国立西洋美術館で5月12日まで開催されている特別展「ここは未来のアーティストたちが眠る部屋となりえてきたか? 国立西洋美術館65年目の自問/現代美術家たちへの問いかけ」を観た。もう火曜日の話だけれども、あれこれあって、疲れ果て、その感想を書く気力が、今日まで、なかった。

「国立西洋美術館は、それこそ未来のアーティストを育むところになってほしいという願いを託されながらに創設された・・にもかかわらず、それらの思いは事実上、置き去りにされているに等しい。なぜといって国立西洋美術館はこれまで一度として、設立以降の時間を生きた/生きるアーテイストらを触発することができたのかどうかを問うてはおらず、ましてや検証してもいないからである」という、問題意識をもとに、気鋭の現代アーティストたちに、美術館を開放し、美術館のこれからの役割と、未来への美術への提言とを、それぞれの展示作品を通して、自由に語ってもらおううという、企画である。

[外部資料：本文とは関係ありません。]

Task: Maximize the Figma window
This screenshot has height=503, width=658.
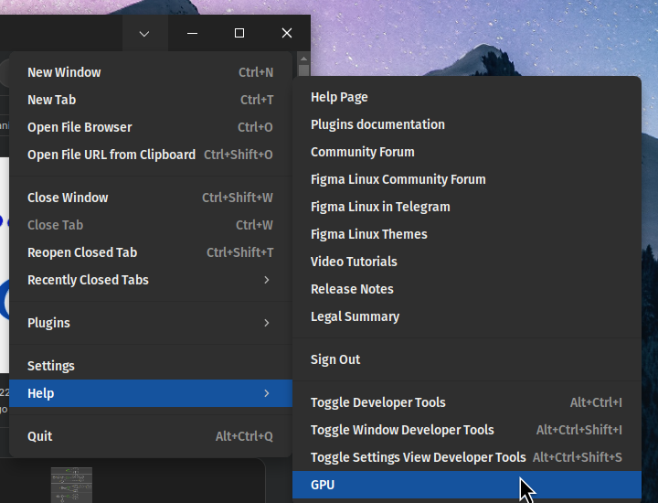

しかしながら、主催者の意図はともかく、西洋美術館に来る人には、イマイチ、ピンとこないテーマのようで、特別展の会場は、実のところ、とても、空いていた。特別展のチケット2000円を買えば、常設展も同時に観ることが出来るので、特別展を観終わったあとに、観たら、こちらは結構、混んでいて、要は、国立西洋美術館に来る人は、同館が所蔵する、膨大な「松方コレクション」を核とする、数々の西洋の名画を、単純に観たいんだということが、ハッキリ、その観客数の差に現れているという、皮肉な結果に・・。

私的に、観て、とても面白かったのは、すでに、以前、観たことのある作品だが、戦時中、戦争画を手掛けた藤田嗣治が、戦後に、パリに帰還するのではなく、もし、インドネシアのバリに流れ着いていたら・・という、ダジャレみたいな架空の設定での、「帰ってきたペインターF」をはじめとする、西洋主義へのアンチテーゼともいえる、一連の小沢剛作品や、同館所蔵の、自慢のロダンの彫刻を、何と、横に寝かせて展示するという、小田原のどかの、近代化の歪みを、文字通り、作品丸ごと本当に転倒!!!させてしまう試み、そして、上野の地にある同館の展示から、徹底的に排除されている、山谷で暮らす人々の日常を、ひたすら愚直に、描き続ける、弓指寛治の作品等々だ。

それに比して、梅津庸一やパープルームの作品は、圧倒的なボリュームながら、何故か、西洋美術館での展示に、違和感なく、スッカリ、溶け込んでしまっているような、そんな気も・・。

常設展示まで観たので、スッカリ、疲れてしまって、美術館のレストランで、ケーキと珈琲を頼んで、1時間以上、休憩。隣通しになった、アジアからの親子3人の観光客は、やはり、ケーキに珈琲を、1人分頼んで、それを3人で、わけあっていた。確かに、ケーキケットは千数百円円もして、高い。軽食などは、すべて、2000円近いお値段。これもまた、国立西洋美術館のまごうことなき、現実。山谷の民は、決して、入ることはできないだろうな・・と。

図録を、買った。3600円+税。ズシリと、重かった。